Wednesday, June 20, 2012
Sorry
Yeah, it's been awhile since I posted on here, but it's only because I've had to put up with crap that was always in the way. As a matter of fact, all of my blogs have suffered because of one thing or another that has developed in my life. I've been lonely and always trying to stay away from thinking about it. Yet, there are times, I should be on here writing what I feel. I think I want a relationship and then I start thinking about the pitfalls that come with one. It's not long before I've talked myself out of it and am glad to be without someone in my life. Guess I've just gotten old and set in my ways. Lonely can wait on solitude and peace.
Friday, April 20, 2012
News Today
There has been so much bad, sad and ugly things happening lately. People are dying, weather is reeking havoc on the mid-western state's of the US, there are volcanoes erupting, earthquakes happening and who knows what else? I am just glad to be alive and well with a roof over my head, clothes on my back and my stomach full. There is so much suffering in this world and I feel blessed. Being alone is bad, but I consider how things could be even worse, if the devastation had been in our area locale. Guess this post finds me, just "thankful" and that's ok.
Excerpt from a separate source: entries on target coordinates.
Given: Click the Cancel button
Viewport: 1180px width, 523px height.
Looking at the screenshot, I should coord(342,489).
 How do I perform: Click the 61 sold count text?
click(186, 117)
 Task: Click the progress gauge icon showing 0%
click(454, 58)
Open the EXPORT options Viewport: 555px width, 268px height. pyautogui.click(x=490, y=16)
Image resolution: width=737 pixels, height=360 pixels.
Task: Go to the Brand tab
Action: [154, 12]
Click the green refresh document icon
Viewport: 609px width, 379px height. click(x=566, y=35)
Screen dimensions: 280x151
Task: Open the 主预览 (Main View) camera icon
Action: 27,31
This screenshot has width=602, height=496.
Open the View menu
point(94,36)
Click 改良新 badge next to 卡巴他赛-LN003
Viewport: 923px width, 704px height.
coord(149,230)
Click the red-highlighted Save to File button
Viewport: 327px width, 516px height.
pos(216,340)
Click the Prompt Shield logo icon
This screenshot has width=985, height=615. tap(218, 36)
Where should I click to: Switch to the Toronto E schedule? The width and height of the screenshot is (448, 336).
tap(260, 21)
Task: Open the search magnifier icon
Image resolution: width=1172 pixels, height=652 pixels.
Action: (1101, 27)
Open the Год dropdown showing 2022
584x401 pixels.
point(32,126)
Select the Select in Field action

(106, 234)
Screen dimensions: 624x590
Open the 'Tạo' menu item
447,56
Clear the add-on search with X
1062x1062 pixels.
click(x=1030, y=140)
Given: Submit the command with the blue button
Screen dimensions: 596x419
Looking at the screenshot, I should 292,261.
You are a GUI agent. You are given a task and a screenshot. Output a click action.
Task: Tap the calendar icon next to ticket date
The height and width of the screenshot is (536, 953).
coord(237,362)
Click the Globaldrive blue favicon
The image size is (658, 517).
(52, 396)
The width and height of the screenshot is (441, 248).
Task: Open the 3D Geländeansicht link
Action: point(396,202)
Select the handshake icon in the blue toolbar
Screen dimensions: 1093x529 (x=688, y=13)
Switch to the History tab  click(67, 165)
Saturday, February 25, 2012
Make Over
You know when it's time to do a body/health make over. You know when you've gained too much weight. It's then time to get the hunger pangs under control and start eating right. I'm at that point and I know it's time to do something. I can feel the crap starting to build up on me. It's time to take control of all the wrong eating and drinking. I know what that means and it's going to cut into my party time, but when you need to do something, then it's best to start as soon as possible.
Doing this is going to be even harder on finding things to keep busy. I will need to get some other type of entertainment to do, that I can enjoy, without all the drinking and eating bad food. Oh well, this is something that's got to be done.........so be it.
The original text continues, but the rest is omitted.